It asserts, moreover, the value of the practice of handicraft as a good training for the faculties, and as a most valuable counteraction to that overstraining of purely mental effort under the fierce competitive conditions of the day; apart from the very wholesome and real pleasure in the fashioning of a thing with claims to art and beauty, the struggle with and triumph over the stubborn technical necessities which refuse to be gainsaid. And, finally, thus claiming for man this primitive and common delight in common things made beautiful, it makes, through art, the great socialiser for a common and kindred life, for sympathetic and helpful fellowship, and demands conditions under which your artist and craftsman shall be free.
"See how great a matter a little fire kindleth." Some may think this is an extensive programme—a remote ideal for a purely artistic movement to touch. Yet if the revival of art and handicraft is not a mere theatric and imitative impulse; if it is not merely to gratify a passing whim of fashion, or demand of commerce; if it has reality and roots of its own; if it is not merely a delicate luxury—a little glow of colour at the end of a sombre day—it can hardly mean less than what I have written. It must mean either the sunset or the dawn.
The success which had hitherto attended the efforts of our Society, the sympathy and response elicited by the claims which had been advanced by us on behalf of the Arts and Crafts of Design, and (despite difficulties and imperfections) I think it may be said the character of our exhibitions, and last, but not least, the public interest and support, manifested in various ways, and from different parts of the country, went far to prove both their necessity and importance.
We were therefore encouraged to open a third Exhibition in the autumn of 1890. In this last it was the Society's object to make in it leading features of two crafts in which good design and handicraft are of the utmost importance, namely, Furniture and Embroidery; and endeavours were made to get together good examples of each.
It may be noted that while some well-known firms, who had hitherto held aloof, now exhibited with us, the old difficulty about the names of the responsible executants continued; but while some evaded the question, others were models of exactitude in this respect, proving that in this as in other questions where there is a will there is a way.
The Arts and Crafts Exhibition Society, while at first, of necessity, depending on the work of a comparatively limited circle, had no wish to be narrower than the recognition of certain fundamental principles in design will allow, and, indeed, desired but to receive and to show the best after its kind in contemporary design and handicraft.
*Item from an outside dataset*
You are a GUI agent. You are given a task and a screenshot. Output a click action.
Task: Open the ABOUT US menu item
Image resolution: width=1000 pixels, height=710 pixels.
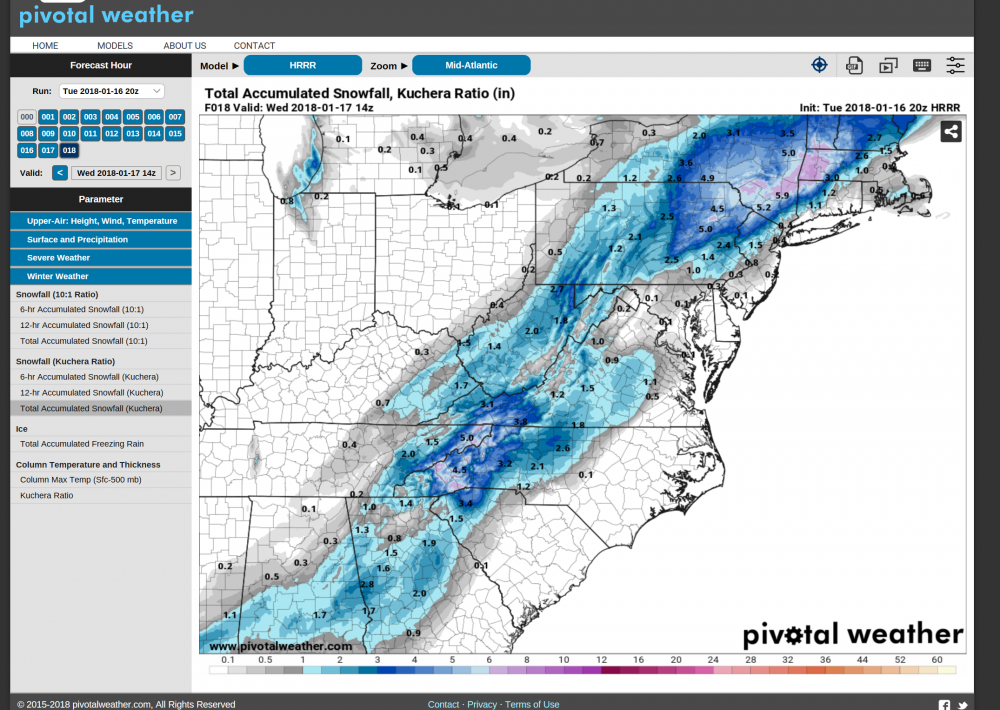[x=185, y=46]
Judgment is not always infallible, and the best is not always forthcoming, and in a mixed exhibition it is difficult to maintain an unvarying standard. At present, indeed, an exhibition may be said to be but a necessary evil; but it is the only means of obtaining a standard, and giving publicity to the works of Designer and Craftsman; but it must be more or less of a compromise, and of course no more can be done than to make an exhibition of contemporary work representative of current ideas and skill, since it is impossible to get outside our own time.
In some quarters it appears to have been supposed that our Exhibitions are intended to appeal, by the exhibition of cheap and saleable articles, to what are rudely termed "the masses"; we appeal to all certainly, but it should be remembered that cheapness in art and handicraft is well-nigh impossible, save in some forms of more or less mechanical reproduction. In fact, cheapness as a rule, in the sense of low-priced production, can only be obtained at the cost of cheapness—that is, the cheapening of human life and labour; surely, in reality, a most wasteful and extravagant cheapness! It is difficult to see how, under present economic conditions, it can be otherwise. Art is, in its true sense, after all, the crown and flowering of life and labour, and we cannot reasonably expect to gain that crown except at the true value of the human life and labour of which it is the result.
Of course there is the difference of cost between materials to be taken into account: a table may be of oak or of deal; a cloth may be of silk or of linen; but the labour, skill, taste, intelligence, thought, and fancy, which give the sense of art to the work, are much the same, and, being bound up with human lives, need the means of life in its completion for their proper sustenance.
At all events, I think it may be said that the principle of the essential unity and interdependence of the arts has been again asserted—the brotherhood of designer and craftsman; that goes for something, with whatever imperfections or disadvantages its acknowledgment may have been obscured.
In putting this principle before the public, the Arts and Crafts Exhibition Society has availed itself from the first of both lecture and essay, as well as the display of examples. Lectures and demonstrations were given during the progress of the Exhibitions, and essays written by well-known workers in the crafts of which they treated have accompanied the catalogues. These papers have now been collected together, and revised by their authors, and appear in book form under the editorship of Mr. William Morris, whose name has been practically associated with the revival of beauty in the arts and crafts of design in many ways before our Society came into existence, and who with his co-workers may be said to have been the pioneer of our English Renascence, which it is our earnest desire to foster and perpetuate.